One of the biggest and easiest ways to lose revenue is to allow free change orders. Sure, it can be faster to just do the work rather than getting prior approval, but you can’t charge for extra work the customer didn’t approve. Project managers and supervisors are responsible to keep production moving, but they have to be cost-conscious, too. Set up a system for managing change orders, including a policy that says work never happens without written and signed authorization. 

Creating a rate sheet you can use to quickly figure time and materials for change orders will facilitate the process. Just as with estimating original job costs, be sure to include not only crew labor, but costs for supervisors, supplies, tools, extra equipment, insurance and other related costs that may be required.

Use budget review as a form of preventive maintenance

Leaky Operations Practices Are Robbing Your Bottom Line | ADI Agency

Cost control requires continuously reviewing the job’s budget versus actual costs. Project managers have a lot on their plate, but being “too busy” to monitor production costs is the same as being “too busy” to prioritize safety. It could cost you dearly in the end. There are some steps you can take to simplify budget monitoring:

  • Assign one person to be responsible for achieving field production and cost goals. Hold weekly meetings as noted above where all supervisory personnel can review production/cost scorecards. 
  • Create jobsite rules that cover everything that affects daily production – equipment inventory and maintenance, break times, even personal behaviors such as music and smoking. This keeps everyone focused on the job at hand, positively. 
  • Ask field supervisors and foremen to project scheduling needs two weeks in advance – looking ahead can help costly surprises such as the need for last-minute overtime.
  • Do a walk-around site inspection with the customer before assuming work is complete. That way, if something is amiss, you won’t have to waste time and money calling back crews and equipment that have moved to another site.
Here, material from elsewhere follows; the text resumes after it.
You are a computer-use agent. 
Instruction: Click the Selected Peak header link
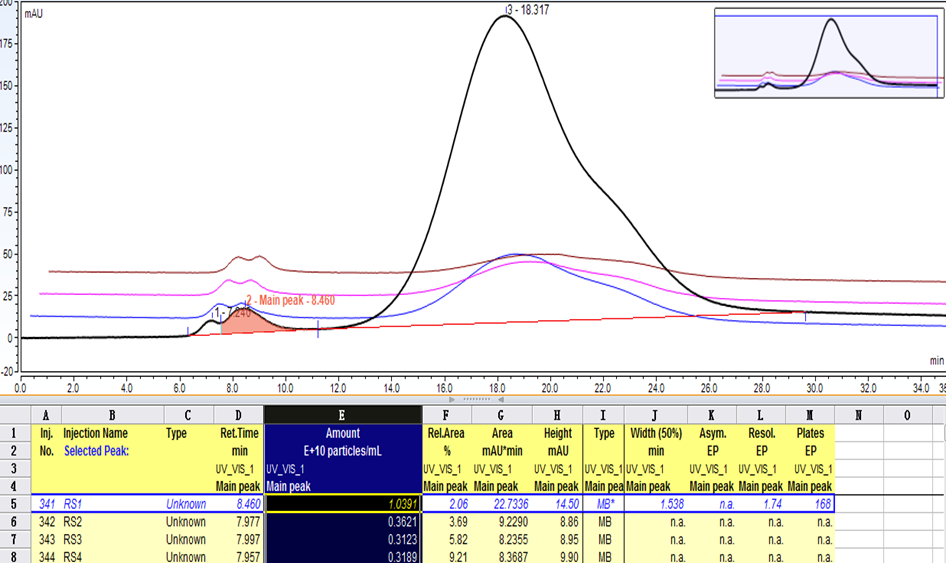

Don’t do work that doesn’t pay well

You cannot “make it up in volume” if you keep taking on work that doesn’t provide a suitable profit margin or creates other types of problems for your business. The time you’re spending on those jobs and headaches could be directed toward identifying and bidding on jobs that make more sense for your firm, functionally as well as financially. So, while you’re reviewing your bidding and budgeting practices, you’ll be more profitable if you also review your targeting and marketing practices.